Give the records again, word for word.
──────── Material for this task
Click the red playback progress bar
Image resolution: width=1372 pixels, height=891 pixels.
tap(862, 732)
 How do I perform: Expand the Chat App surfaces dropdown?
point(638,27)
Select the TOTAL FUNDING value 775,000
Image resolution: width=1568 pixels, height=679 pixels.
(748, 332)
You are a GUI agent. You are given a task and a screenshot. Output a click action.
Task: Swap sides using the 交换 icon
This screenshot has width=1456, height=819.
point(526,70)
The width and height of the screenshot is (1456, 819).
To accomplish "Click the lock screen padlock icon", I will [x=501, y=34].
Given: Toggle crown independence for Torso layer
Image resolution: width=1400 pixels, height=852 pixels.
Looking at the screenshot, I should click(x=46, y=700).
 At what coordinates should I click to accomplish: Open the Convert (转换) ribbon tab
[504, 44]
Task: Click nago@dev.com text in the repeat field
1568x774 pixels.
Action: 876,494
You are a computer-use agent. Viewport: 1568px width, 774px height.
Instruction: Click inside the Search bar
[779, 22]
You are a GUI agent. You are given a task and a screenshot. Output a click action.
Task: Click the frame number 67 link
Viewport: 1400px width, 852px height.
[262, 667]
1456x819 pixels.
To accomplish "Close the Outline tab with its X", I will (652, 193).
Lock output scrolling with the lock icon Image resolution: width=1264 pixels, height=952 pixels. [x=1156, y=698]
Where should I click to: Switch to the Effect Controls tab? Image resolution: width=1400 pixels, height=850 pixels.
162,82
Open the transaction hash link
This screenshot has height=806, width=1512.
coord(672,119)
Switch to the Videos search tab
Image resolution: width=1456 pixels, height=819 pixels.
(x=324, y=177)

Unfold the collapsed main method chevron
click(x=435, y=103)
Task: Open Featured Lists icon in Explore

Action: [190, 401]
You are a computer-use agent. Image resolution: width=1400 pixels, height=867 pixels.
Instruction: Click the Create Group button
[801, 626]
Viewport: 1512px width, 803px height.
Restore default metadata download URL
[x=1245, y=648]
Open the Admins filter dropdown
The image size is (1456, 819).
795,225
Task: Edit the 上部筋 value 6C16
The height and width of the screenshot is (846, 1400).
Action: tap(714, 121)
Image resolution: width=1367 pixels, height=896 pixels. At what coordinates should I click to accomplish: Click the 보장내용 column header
────────────────
The completed task:
Click the red playback progress bar
Image resolution: width=1372 pixels, height=891 pixels.
tap(862, 732)
 How do I perform: Expand the Chat App surfaces dropdown?
point(638,27)
Select the TOTAL FUNDING value 775,000
Image resolution: width=1568 pixels, height=679 pixels.
(748, 332)
You are a GUI agent. You are given a task and a screenshot. Output a click action.
Task: Swap sides using the 交换 icon
This screenshot has width=1456, height=819.
point(526,70)
The width and height of the screenshot is (1456, 819).
To accomplish "Click the lock screen padlock icon", I will [x=501, y=34].
Given: Toggle crown independence for Torso layer
Image resolution: width=1400 pixels, height=852 pixels.
Looking at the screenshot, I should click(x=46, y=700).
 At what coordinates should I click to accomplish: Open the Convert (转换) ribbon tab
[504, 44]
Task: Click nago@dev.com text in the repeat field
1568x774 pixels.
Action: 876,494
You are a computer-use agent. Viewport: 1568px width, 774px height.
Instruction: Click inside the Search bar
[779, 22]
You are a GUI agent. You are given a task and a screenshot. Output a click action.
Task: Click the frame number 67 link
Viewport: 1400px width, 852px height.
[262, 667]
1456x819 pixels.
To accomplish "Close the Outline tab with its X", I will (652, 193).
Lock output scrolling with the lock icon Image resolution: width=1264 pixels, height=952 pixels. [x=1156, y=698]
Where should I click to: Switch to the Effect Controls tab? Image resolution: width=1400 pixels, height=850 pixels.
162,82
Open the transaction hash link
This screenshot has height=806, width=1512.
coord(672,119)
Switch to the Videos search tab
Image resolution: width=1456 pixels, height=819 pixels.
(x=324, y=177)

Unfold the collapsed main method chevron
click(x=435, y=103)
Task: Open Featured Lists icon in Explore

Action: [190, 401]
You are a computer-use agent. Image resolution: width=1400 pixels, height=867 pixels.
Instruction: Click the Create Group button
[801, 626]
Viewport: 1512px width, 803px height.
Restore default metadata download URL
[x=1245, y=648]
Open the Admins filter dropdown
The image size is (1456, 819).
795,225
Task: Edit the 上部筋 value 6C16
The height and width of the screenshot is (846, 1400).
Action: tap(714, 121)
Image resolution: width=1367 pixels, height=896 pixels. At what coordinates should I click to accomplish: Click the 보장내용 column header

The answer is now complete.